One of the problems of learning a new database is getting used to a new way of data modeling. PostgreSQL looks different from Redis, which is different from a graph, and is different from Cassandra.

Cassandra Dataset Manager aims to reduce the time spent in a frustrating trial and error process trying to learn proper data modeling techniques for Apache Cassandra and Datastax Enterprise by providing curated data models which have been designed by professionals with years of experience. Think of it as a package manager for Cassandra data models and sample data.

First, install and start Cassandra or DataStax Enterprise. Cassandra Dataset Manager (abreviated cdm) is a Python package and can be installed from the PyPi as follows:

pip install cassandra-dataset-manager

Once cdm is installed, you’ll have a new command line tool, appropriately named cdm. You may now update the local CDM dataset list and install the movielens-small dataset:

cdm update
cdm install movielens-small

You should see a bit of helpful text showing progress as the data model is loaded and sample data inserted into the database.
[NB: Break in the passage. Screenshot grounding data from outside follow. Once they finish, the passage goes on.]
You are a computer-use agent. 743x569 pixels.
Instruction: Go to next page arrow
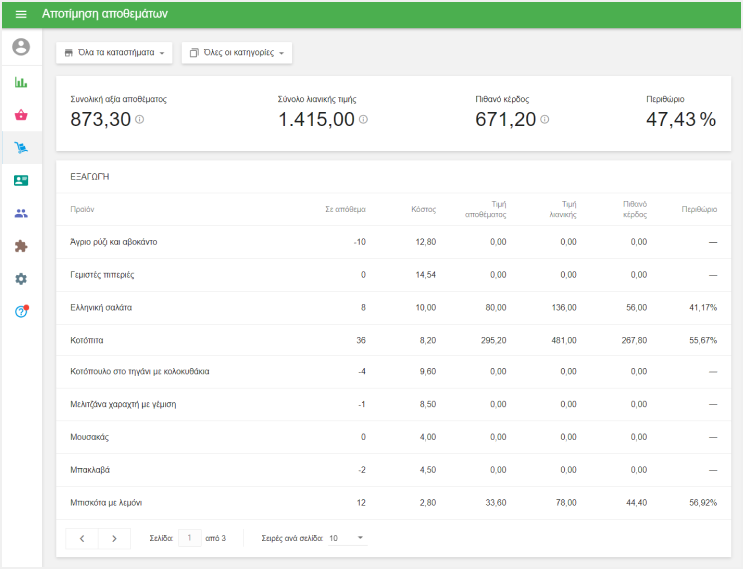click(115, 538)
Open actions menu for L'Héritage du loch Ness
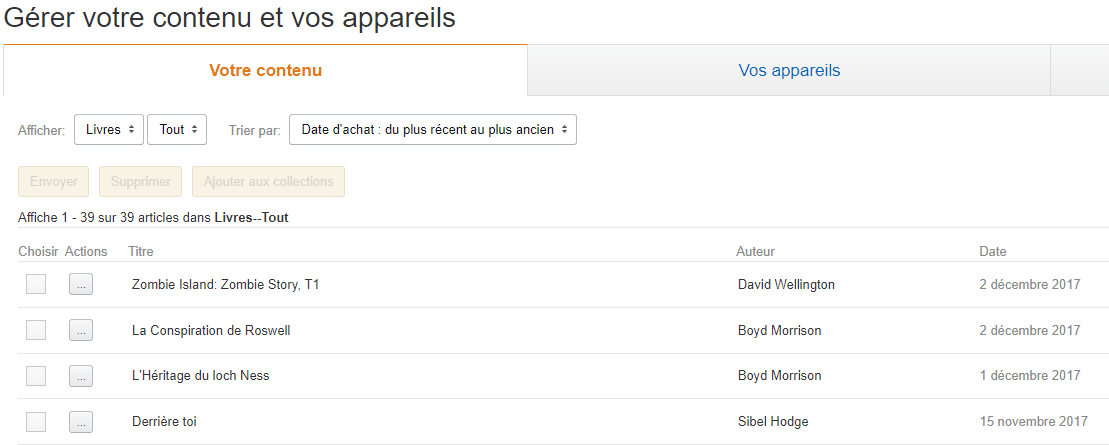The height and width of the screenshot is (445, 1109). pyautogui.click(x=81, y=376)
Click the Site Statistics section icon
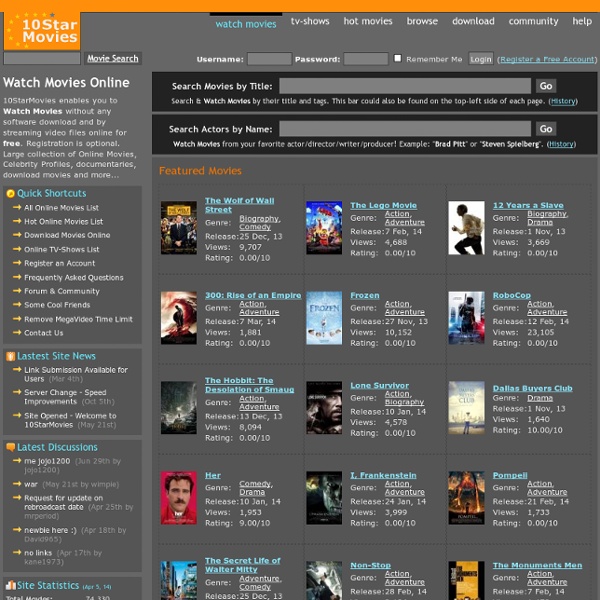The width and height of the screenshot is (600, 600). 10,584
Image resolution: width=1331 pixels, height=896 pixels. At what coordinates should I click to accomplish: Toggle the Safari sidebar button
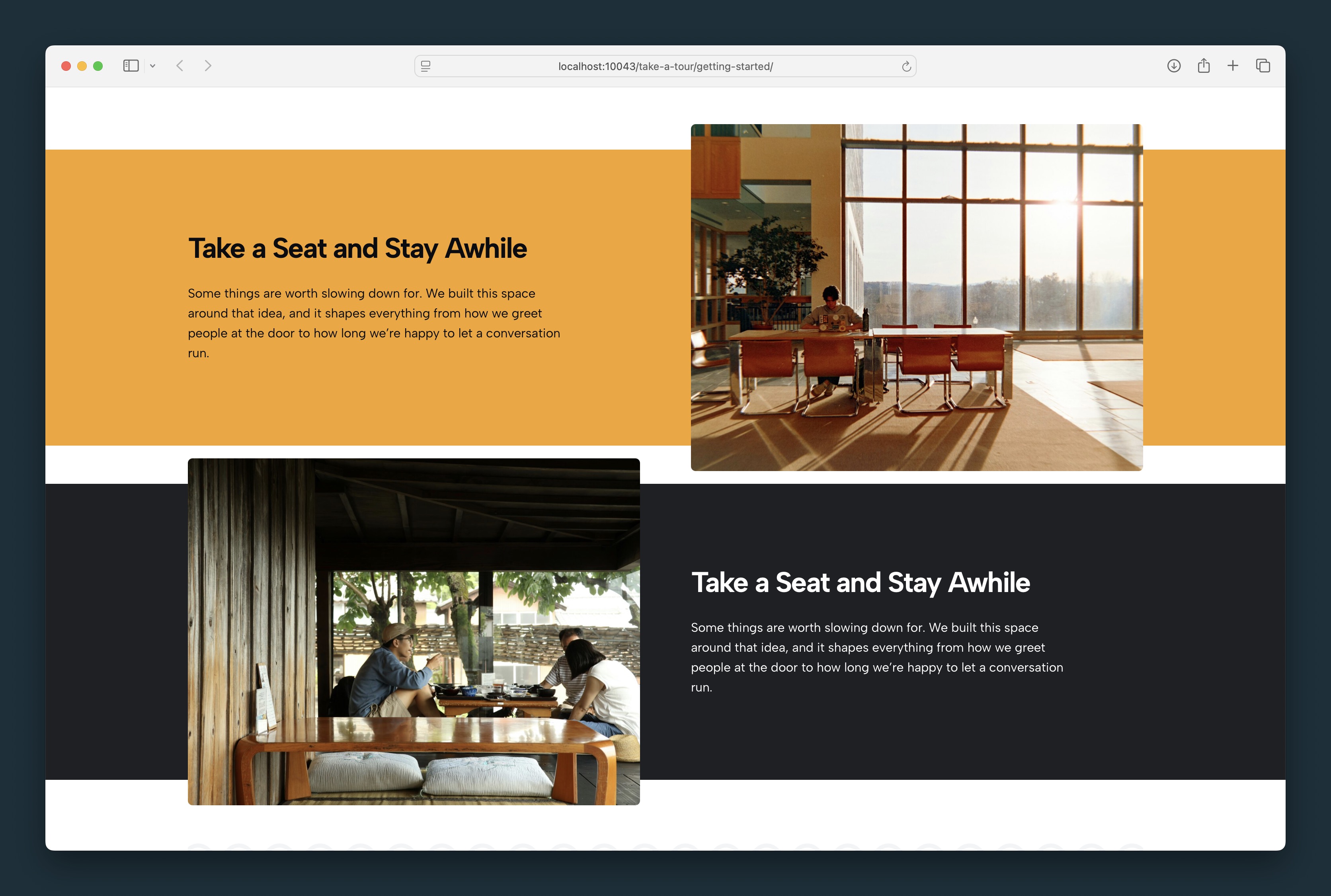click(x=131, y=66)
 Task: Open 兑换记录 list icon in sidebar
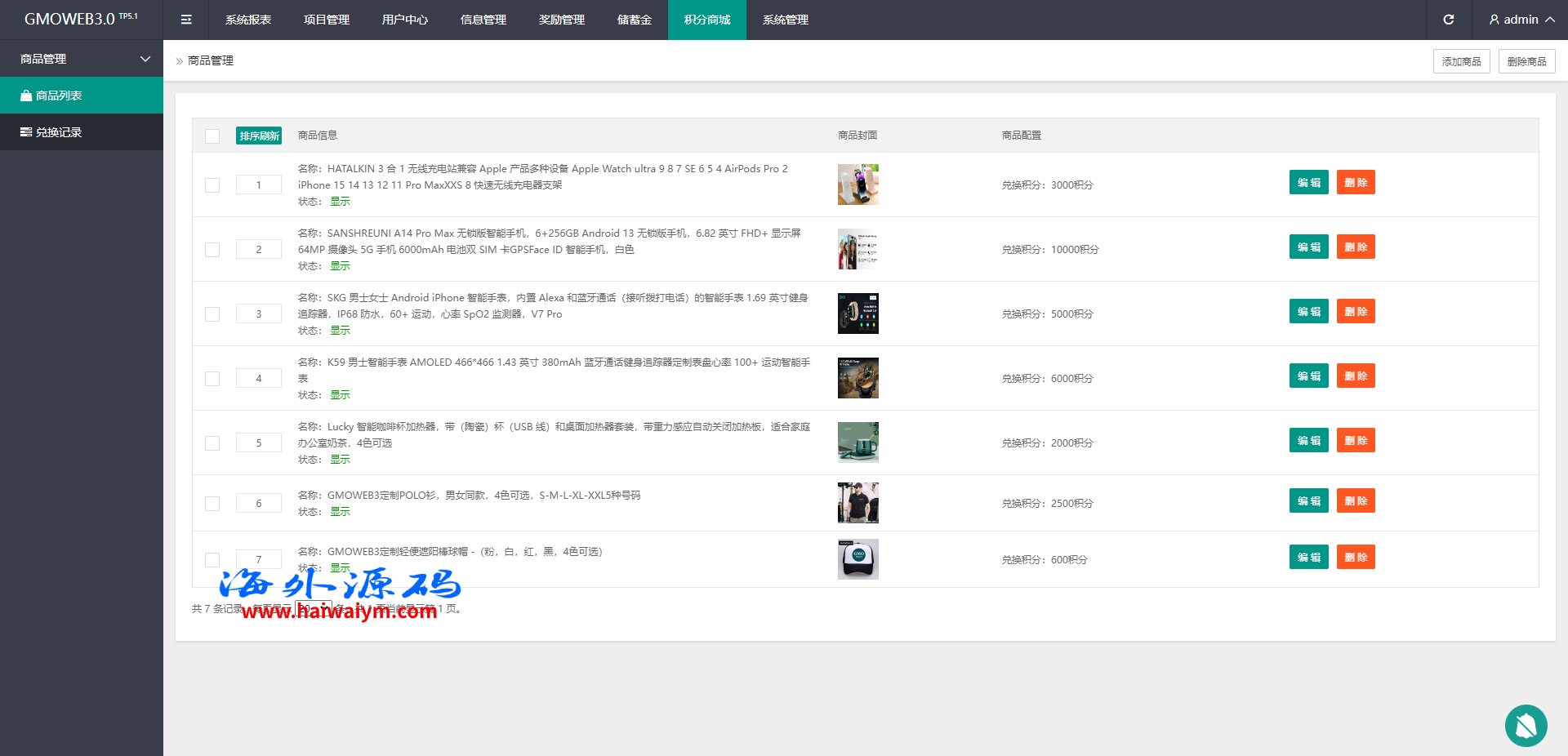point(26,132)
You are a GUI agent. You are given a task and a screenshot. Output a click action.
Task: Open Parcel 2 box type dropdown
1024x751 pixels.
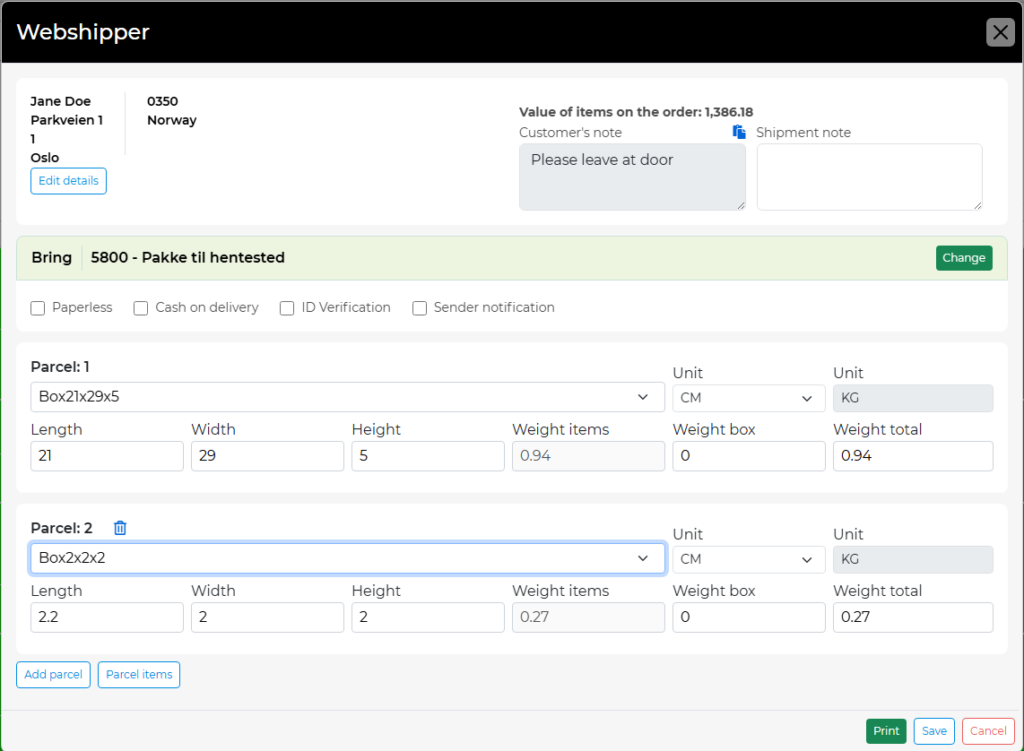(x=347, y=558)
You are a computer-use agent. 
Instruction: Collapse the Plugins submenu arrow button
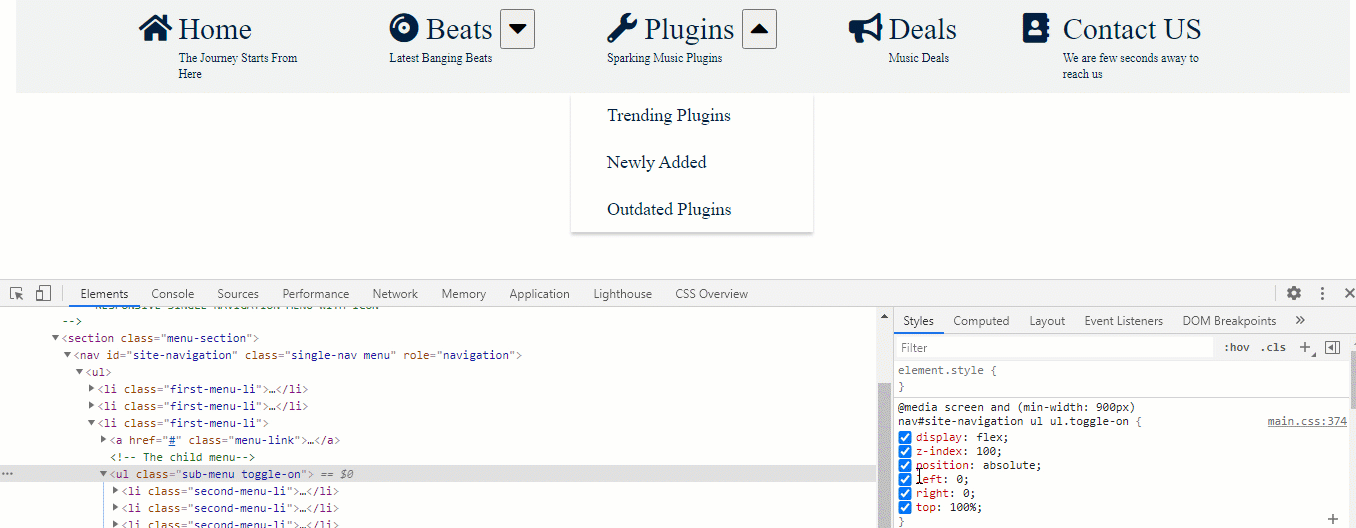[x=759, y=29]
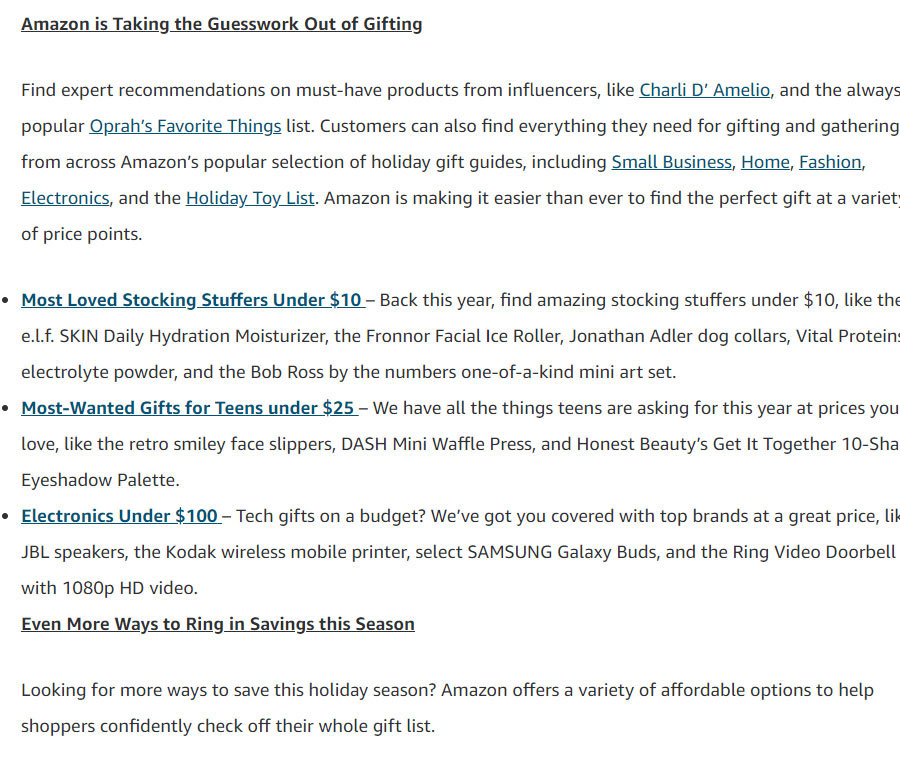Open Oprah's Favorite Things list link
The height and width of the screenshot is (762, 900).
[185, 126]
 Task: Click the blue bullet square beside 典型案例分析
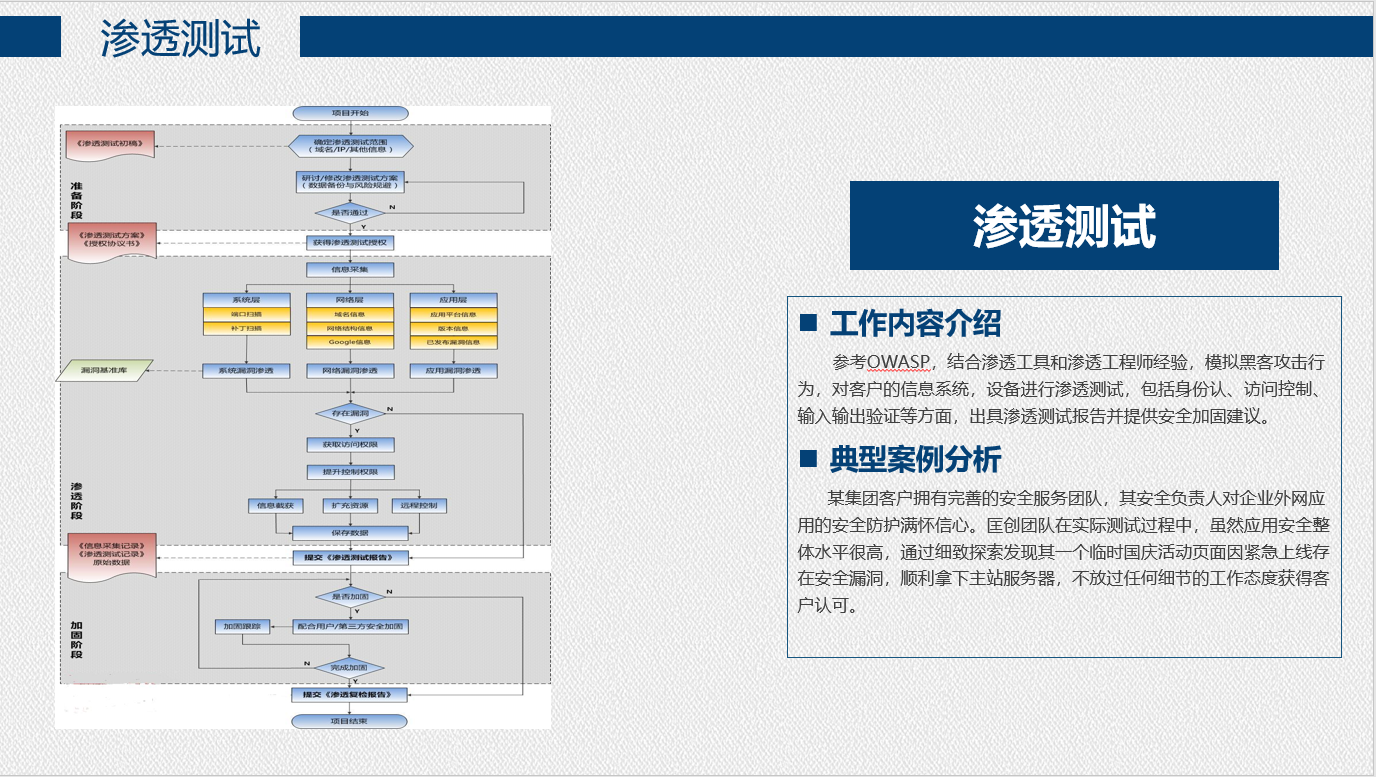[x=809, y=459]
Open the CQL shell and do the following:

cqlsh -k movielens-small

cqlsh:movielens_small> desc movies;

CREATE TABLE movielens_small.movies (
    id uuid PRIMARY KEY,
    avg_rating float,
    genres set<text>,
    name text,
    release_date date,
    url text,
    video_release_date date
)

cqlsh:movielens_small> select * from movies limit 1;

You can see the data model of the movies table as well as some of the test data. Each project will describe the data model in its README so it’s easy to understand what you’re looking at. Tutorials written in Jupyter or Zeppelin notebooks will be available for each dataset, showing different ways of working with the underlying data.

Documentation is coming along and will receive the majority of my attention over the next week.

CDM is developed under the permissive Apache License and is fully open source, hosted on GitHub.